All forms build an argv array before execution.

Nothing is passed through a shell.


TypeScript config can define everything inline.

import { define } from 'dooz'

const kebab = define.filter({
	name: 'kebab',

	apply: (value) => {
		return String(value).trim().toLowerCase().replaceAll(' ', '-')
	}
})

const packageExists = define.validator({
	name: 'packageExists',

	check: async (context) => {
		const packageName = context.args.name
		const packageNames = await getWorkspacePackages()
		const hasPackage = packageNames.has(packageName)
		if (!hasPackage) return `"${packageName}" is not a package in this workspace`
		return true
	}
})

export default define.config({
	filters: [kebab],
	validators: [packageExists],

	commands: [
		defineCommand({
			match: 'test <name> [...rest]',
			check: ['packageExists'],

			run: ({ args }) => {
				return ['pnpm', '--filter', `@great-name/${args.name}`, 'run', 'test', ...args.rest]
			}
		})
	]
})

This is useful when your commands are more like tooling than configuration.

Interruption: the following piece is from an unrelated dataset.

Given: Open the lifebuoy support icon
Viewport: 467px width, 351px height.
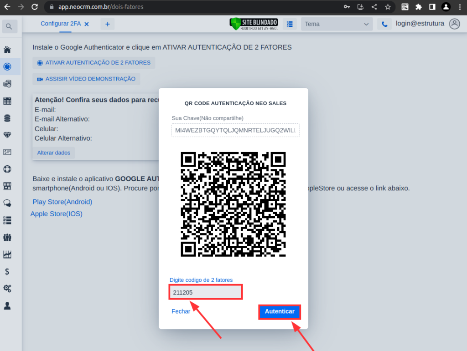Looking at the screenshot, I should click(x=7, y=169).
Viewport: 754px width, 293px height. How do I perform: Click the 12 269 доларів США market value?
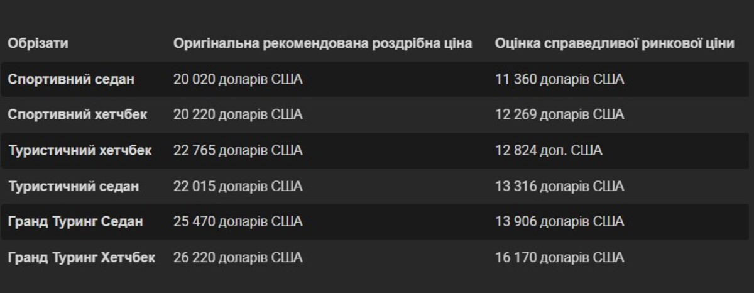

But most repos should probably start with YAML.


Programmatic API

dooz also exposes a first-class programmatic API for scripts, tooling, and tests.

import { dooz } from 'dooz'

const plan = await dooz.resolve(['test', 'ui', '--watch'])

plan.command
// "pnpm --filter @great-name/ui run test --watch"

plan.argv
// ["pnpm", "--filter", "@great-name/ui", "run", "test", "--watch"]

plan.matched
// "test <name> [...rest]"

plan.trace
// resolver trace, validator trace, and render details

Resolve and execute:

import { dooz } from 'dooz'

const result = await dooz.run(['test', 'ui', '--watch'])

result.exitCode

List commands:

import { dooz } from 'dooz'

const commands = await dooz.list()

All three accept options.

await dooz.run(['test', 'ui'], {
	cwd: '/path/to/repo',
	config: './ci/dooz.yaml',
	extension: './dooz.ts'
})

Errors

Every error has a typed kind field so you can handle it programmatically.

| Kind | When it happens | | ------------------------- | --------------------------------------------------- | | config-parse-error | config file cannot be found or read | | config-schema-error | config structure is invalid | | pattern-parse-error | a match pattern has invalid syntax | | no-match-error | no pattern matched the input tokens | | ambiguous-match-error | two patterns are equally specific and both match | | missing-variable-error | a template references a value that was not provided | | resolver-failure-error | a resolver threw or returned the wrong shape | | validator-failure-error | a validator failed or threw | | filter-failure-error | a filter threw or could not be found | | execution-failure-error | the subprocess itself failed to start |

Example:

import { dooz } from 'dooz'

try {
	await dooz.run(['test', 'fake-package'])
} catch (error) {
	if (error.kind === 'validator-failure-error') {
		console.error(error.message)
	}
}

Development

pnpm install
pnpm test
pnpm build

The point

dooz is a thin, opinionated layer between "long commands nobody remembers" and "a full scripting language nobody wants."

It stays declarative when YAML is enough.

It gives you TypeScript when YAML needs help.

And it gets out of your way the moment a command works.

If your repo has command chaos, dooz is a calm upgrade.